Research in the lab lies in the fields of evolutionary biology and population genetics. We use mathematical modeling, applied statistical methods, and computer simulations to make inferences about aspects of population histories from extant individuals’ genetic variation. Most projects in the lab fall under the following themes:
Genotypes in extant humans contain signatures of events throughout our history as a species. Using genotype data from individuals living today, we are interested in identifying human population structure and how it correlates with covariates such as language spoken, geographic location, and climate-related variables; to this end we are currently developing software for post-hoc analysis of model-based clustering results from genotype data. We are currently developing new methods for the inference of population size changes over time using coalescent theory and modeling recombination.

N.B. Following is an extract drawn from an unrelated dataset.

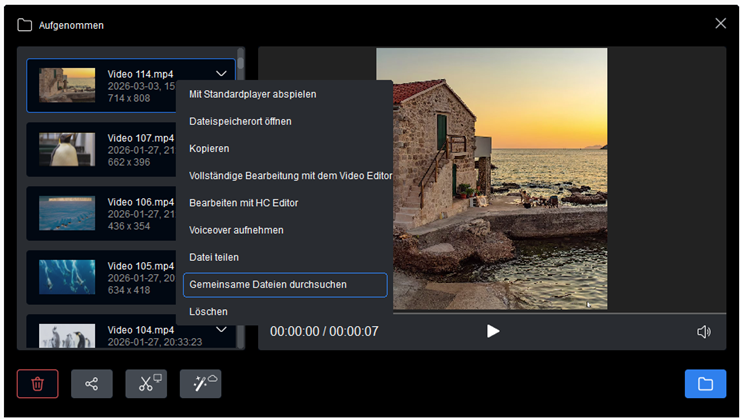This screenshot has height=419, width=740.
Task: Click 'Kopieren' in the context menu
Action: 209,148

The X chromosome is a particularly interesting chromosome due to its haplo-diploid existence in human populations; males carry one X chromosome, inherited from their mothers, while females carry two X chromosomes. Differences in patterns of genetic variation among the X and autosomes may reflect past differences between males and females in demographic parameters such as population size and migration rate; X-linked genes likely experience different levels of selection when in males compared to females. Currently we are interested in investigating the relative roles of demographic processes and natural selection in shaping X-linked genetic variation across human population.
A central goal in population genetics is to identify loci with adaptive mutations. Many methods to achieve this goal have limited power due to the use of single statistics associated with genomic signatures of adaptation. Other methods combine statistics to increase power but rely on arbitrary thresholds to classify loci as neutrally evolving versus containing adaptive mutations. We are developing novel, probabilistically interpretable methods to identify and localize sites of adaptive mutations, and we do this conditional on demographic history and using machine learning techniques. We are especially interested in incorporating correlations among statistics used to identify genomic sites of adaptation into our methods.
In collaboration with the Raphael Lab at Brown University, we are developing a new method for scoring genes in case-control genome-wide association studies. The goal of this project is to accurately identify genes and pathways underlying common diseases. The current GWAS framework assumes single mutations increase disease susceptibility, and we are curious about the extent to which genetic heterogeneity in causal mutations underlies common disease phenotypes.
We have devised a new, graph-theoretic approach to the problem of inferring and analyzing population structure from multilocus genotype data. We have implemented this new algorithm in a software package (in prep for release) which significantly outperforms current tools (e.g., CLUMPP by Jakobsson and Rosenberg, 2007) in terms of quality of results, computational time (<1s vs. minutes to hours for most datasets), and ease of use.
To take advantage of the new and improved information this method provides, we are in the process of building a novel interactive visualization tool using D3.js, a very powerful and increasingly popular [web-based] data-driven visualization library. We are very excited about the ability to provide users with much more information than ever before. The resulting software package, with its dramatic increase in algorithmic efficiency and new dynamic visualization tool, will be widely used in both molecular ecology and population genetics.